▶ WRITTEN PROBLEM:
According to the blueberry text, what was found wrapped around the base of the damaged bush?

▶ SOURCE TEXT:
I have 33 blueberry bushes. They are the blue icing on the one acre green cake of land that God gave me ten years ago. I remember the moment they were discovered. Chain saw roaring, my friend Doretta had set to clearing a giant mess of shrubbery and overgrowth that had taken over the back of what was now my yard. Seconds later she stopped, shut off the chain saw, and yelled "Hey Lou, I think there are blueberry bushes in here." The rest is history. I've been tending to those bushes ever since. I prune them in the right season, carefully weed around them and have learned natural tricks to keep the bugs away. The reward is sweet, giant, juicy blueberries. Each year, I host Blueberry Sunday the first week in August. Friends and family come and pick their own blueberries and then we feast on blueberry everything. Pancakes, muffins, syrup, and even homemade blueberry goo for snow cones. Getting to share what God has given me with my people makes this one of my favorite events each year.

 

Last spring and summer I was racing to finish the rehab on my cottage in Pennsylvania, another good gift from God. (www.loufister.com/117) My trips home were largely just to replenish supplies for the next trip. I didn't do much in my yard except cut the grass. I didn't even plant a garden because I knew I didn't have time to tend to it.

 

In preparation for Blueberry Sunday, I went back to check on the year's yield. I approached the first bush expecting to see the ususal hearty branch full of fruit but that wasn't the case. I thought maybe the birds had gotten to it and eaten all the berries. I looked to the next bush and found the same lean report. Moreover, the branches themselves seemed fewer, As if some big pruning had taken place that I didn't know about.  I stepped back to take in the whole scene and was actually shocked. There were at least 10 bushes that seemed to have shrunk instead of grown. I was befuddled. It's true that I hadn't had time to tend to them. I had been busy doing a good work at the cottage. But how did so much damage happen in such a short time?

 

I looked at the branches that were left and didn't see any tell-tale signs of bugs or animals. Then, I looked at the bases of the bushes. I had skipped a lot of weed whacking during my short trips home so I really had to look to see anything out of place. And then I spotted it…poison ivy. It was wrapped around the base of the bush I was looking at.  If you know the nature of poison ivy, it's like when you find a mouse - if there's one, there's ten. And so was the case, the evil vine was everywhere.

▶ DATA EXCERPT:

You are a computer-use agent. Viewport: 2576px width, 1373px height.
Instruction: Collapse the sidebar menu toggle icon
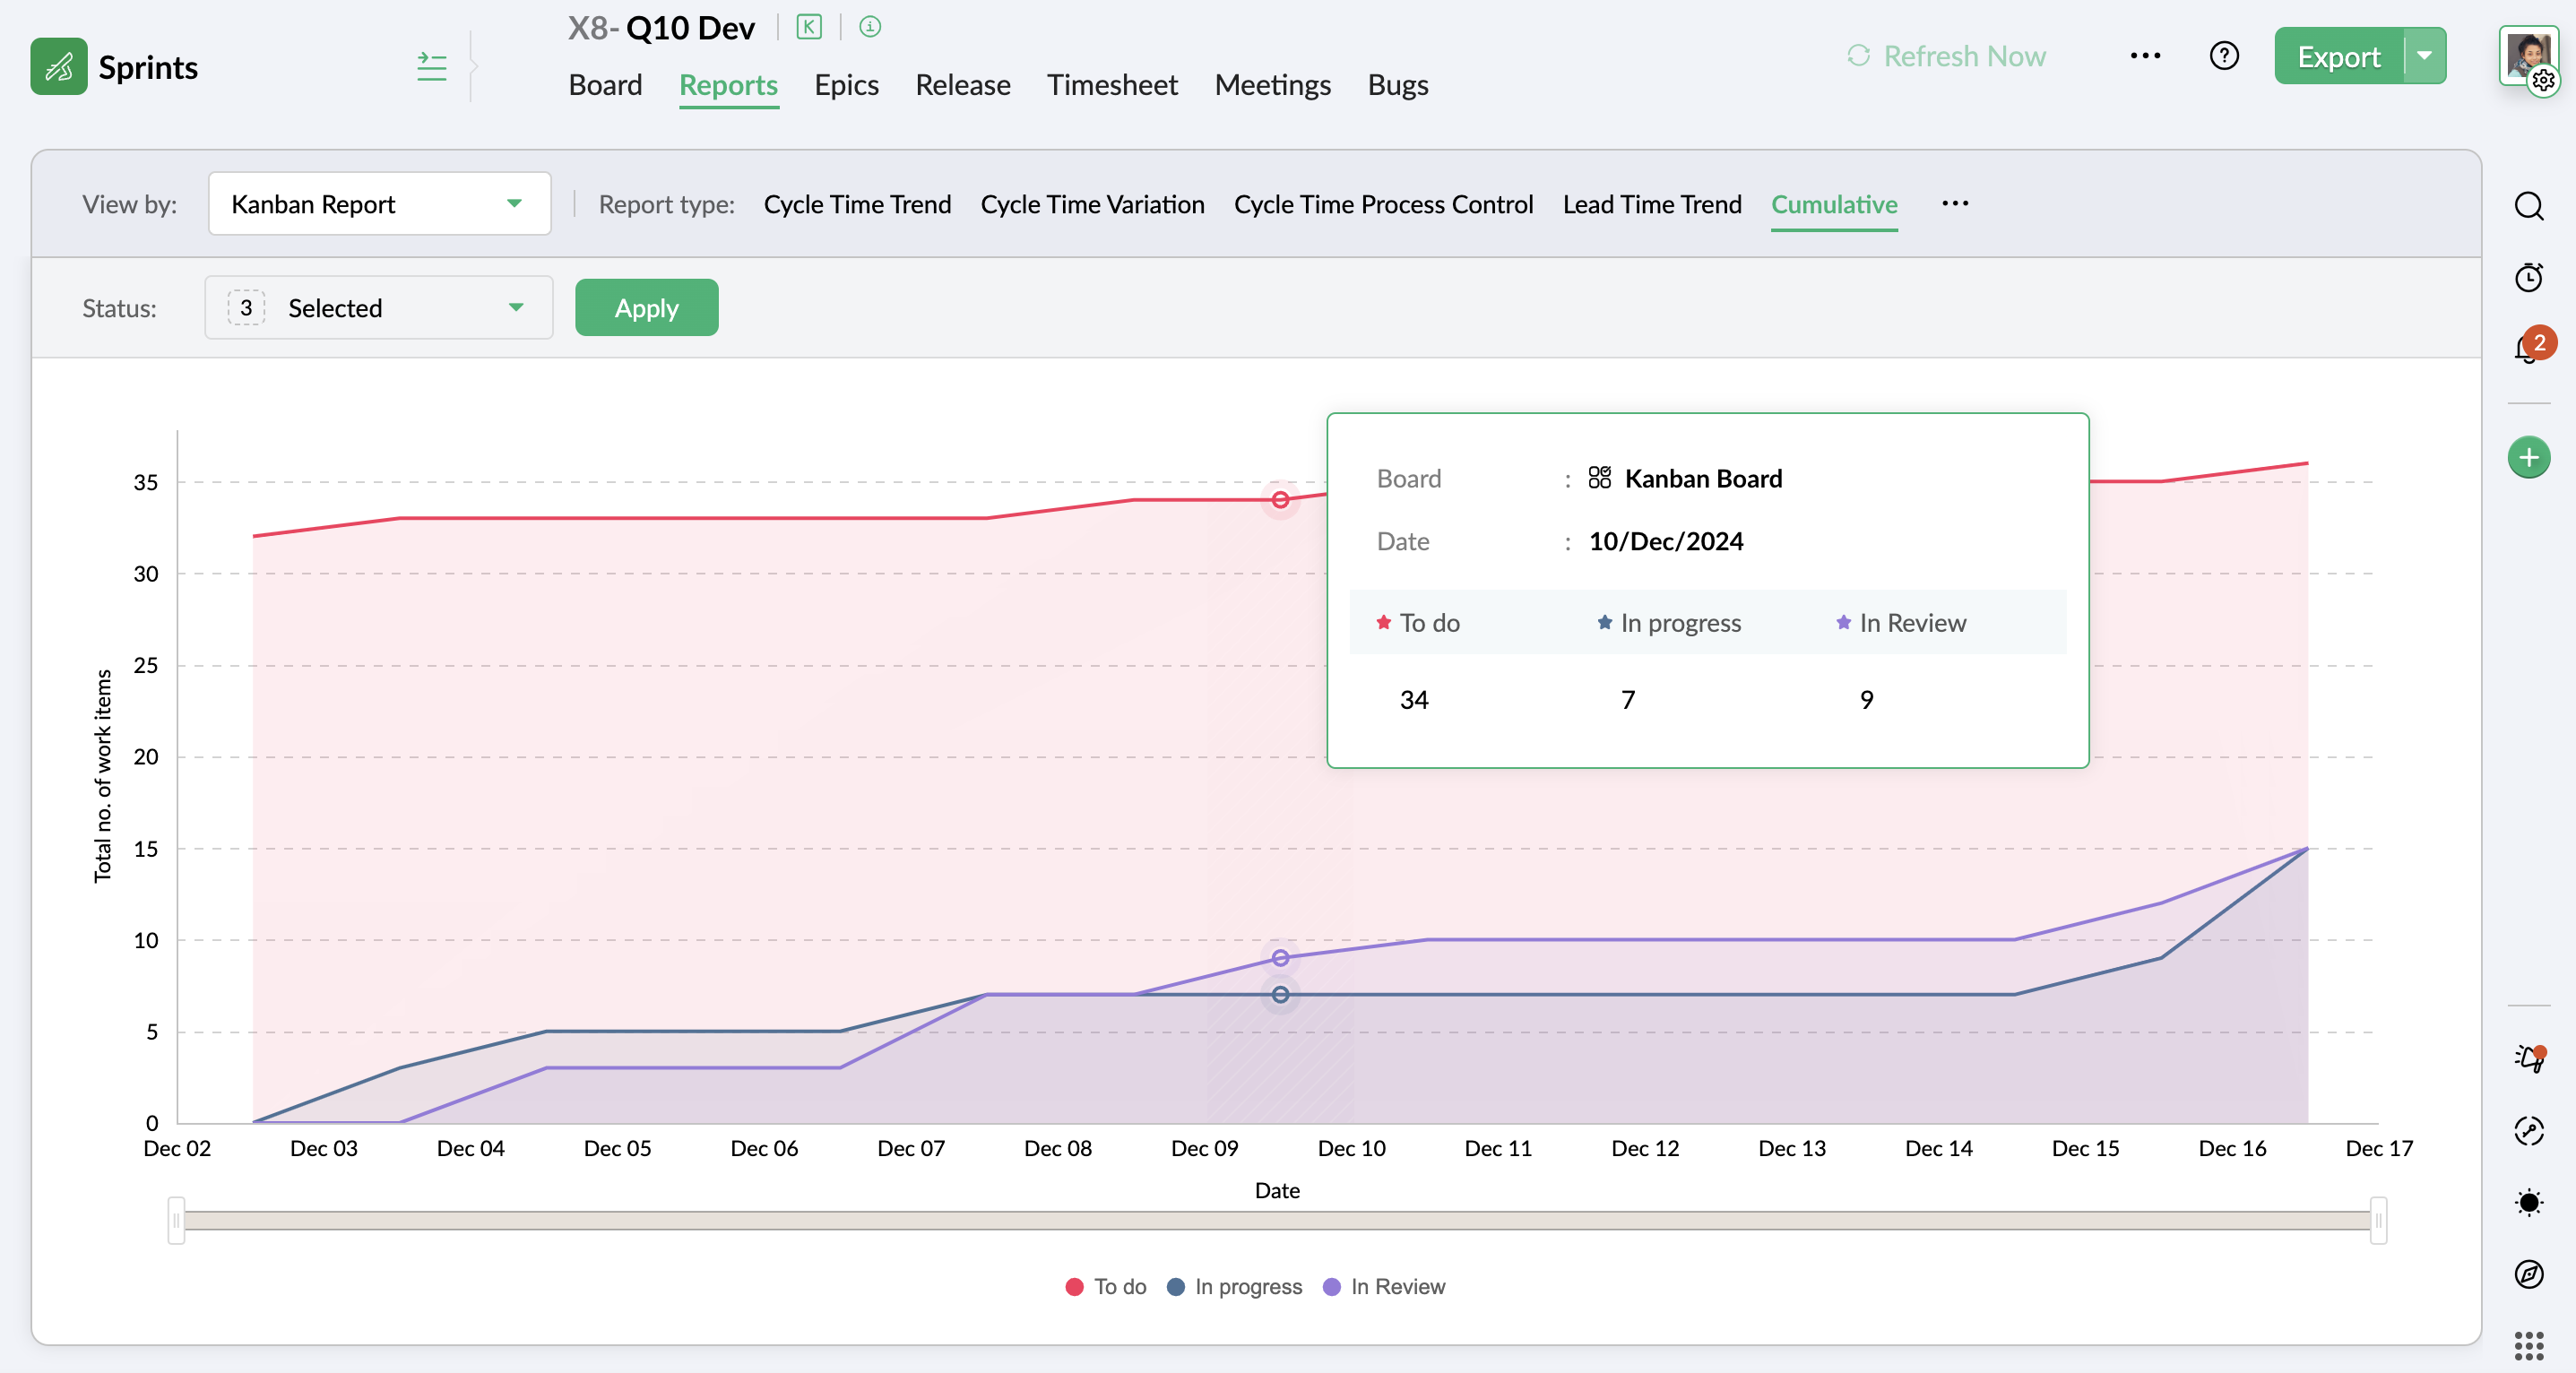pyautogui.click(x=431, y=67)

▶ ANSWER FOR THIS EXERCISE:
Poison ivy.